« Il y a de fortes chances, pour ne pas dire 99% de chances que ça soit un des frères qui a vidé le chargeur sur le président Déby. Il a quand même reçu plus de 35 impacts de balles ! » Alors que le Tchad était vendredi le théâtre d’un bal d’hypocrites orchestré par la « communauté internationale », retour sur les circonstances de la mort d’Idriss Déby enterré le 23 avril. Confidences exclusives d’une source Teria News.
Idriss Déby aurait été assassiné par un demi-frère de Yaya Dillo, membre de la garde présidentielle
« Le 28 février passé, la maison de Yaya Dillo a été l’objet de tirs nourris. Les éléments de la garde présidentielle sont rentrés dans la maison, ont tout cassé. Ils voulaient prendre Yaya Dillo, ils n’ont pas réussi. Ils ont quand même tué sa mère de 90 ans, tué un de ses fils. N’oublions pas ces éléments. Il y a une conjonction d’évènements qui expliquent ce qui est arrivé. Celui qui vient de perdre sa maman a des demi-frères qui sont dans la garde présidentielle. Il y a de fortes chances, pour ne pas dire 99% de chances que ça soit un des frères qui a vidé le chargeur sur le président Déby. Il a quand même reçu plus de 35 impacts de balles ! Et là, personne n’en parle. On l’a tué deux jours avant qu’on annonce son décès. On l’a tué avant les résultats de l’élection présidentielle et normalement, si les choses devaient se passer comme dans un Etat de droit, c’est le président de l’Assemblée nationale qui assure une certaine transition.
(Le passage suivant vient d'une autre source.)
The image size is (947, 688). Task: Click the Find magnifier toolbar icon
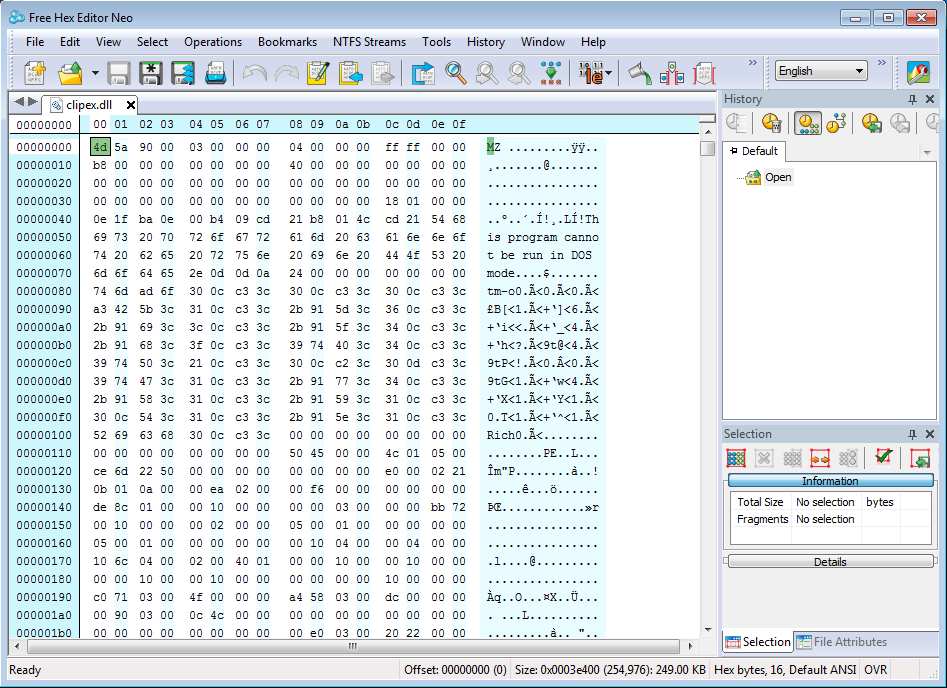[x=456, y=73]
La Constitution tchadienne est là, les Constitutions africaines servent à quoi ? A rien ! Sauf à donner un semblant de label démocratique à nos pays, ce qui est déplorable. »
Lire l’article de Teria News : Raid meurtrier sur la résidence de Yaya Dillo https://teria-news.com/…/tchad-lopposant-yaya-dillo…/
Hypocrisie de la « communauté internationale »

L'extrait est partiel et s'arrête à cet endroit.